Crude oil prices are approaching $77 per barrel.
Spot rates for the largest crude oil tankers from the Persian Gulf to China have increased by 50% in the past week due to heightened Middle East tensions. Despite threats by Iran to close the crucial Strait of Hormuz, major container lines continue sailing through the region.
Rates for ultra-large crude carriers (VLCCs) on the Middle East Gulf to the Far East were already rising even before the United States bombed Iran’s nuclear facilities on June 21.
The rate for a 270,000-metric ton tanker surged by 22 points, approximately 50%, on the Worldscale (WS) global index, reaching around 75 points from a baseline of 100. This translates to a roundtrip time charter equivalent (TCE) of over $57,000 per day, as reported in published sources.
That rate was approximately $21,000 per day as of June 11.
Crude oil futures reached $76.42 on Sunday, up from the previous close of $73.84.
The Iranian parliament approved a measure on Sunday to close the Strait of Hormuz, the narrow waterway connecting the Gulf to the Arabian Sea and global shipping lanes. Approximately 17 million barrels per day, or one-fourth of the world’s production, pass through this waterway annually, according to the Strauss Center for International Security and Law at the University of Texas.
On Sunday, U.S. Secretary of State Marco Rubio urged China, the largest buyer of Iranian oil, to prevent Tehran from closing the strait.
A closure would require approval from Iran’s security regime, which last occurred in 1984.
Gulf nations, which collectively account for 2-3% of annual global container volumes, are closely monitoring the situation.

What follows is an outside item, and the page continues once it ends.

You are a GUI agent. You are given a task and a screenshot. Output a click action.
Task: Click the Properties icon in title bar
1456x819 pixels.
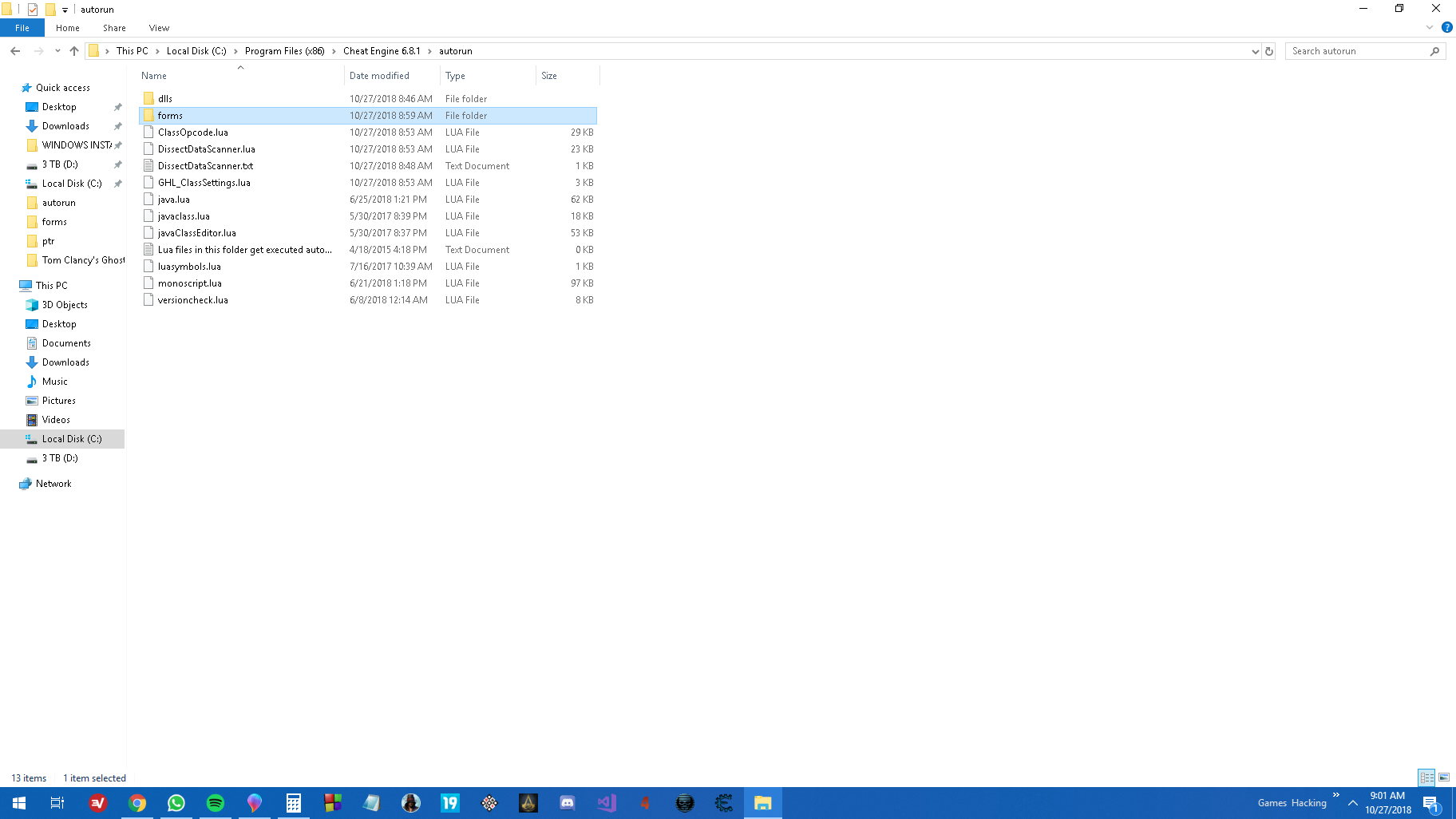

Maersk, a Danish shipping line, issued an advisory stating that they are closely monitoring the situation, particularly considering the U.S. involvement in the conflict. While sailing through the Strait of Hormuz continues, Maersk is prepared to re-evaluate its strategy based on available information. Additionally, they are continuously monitoring the security risk to their vessels in the region and are ready to take necessary operational actions.
French-based CMA CGM also reported that shipping activities are proceeding normally in the area, and their operations and logistics chains remain unchanged. They emphasized their commitment to ensuring full service coverage across all routes and ports of call.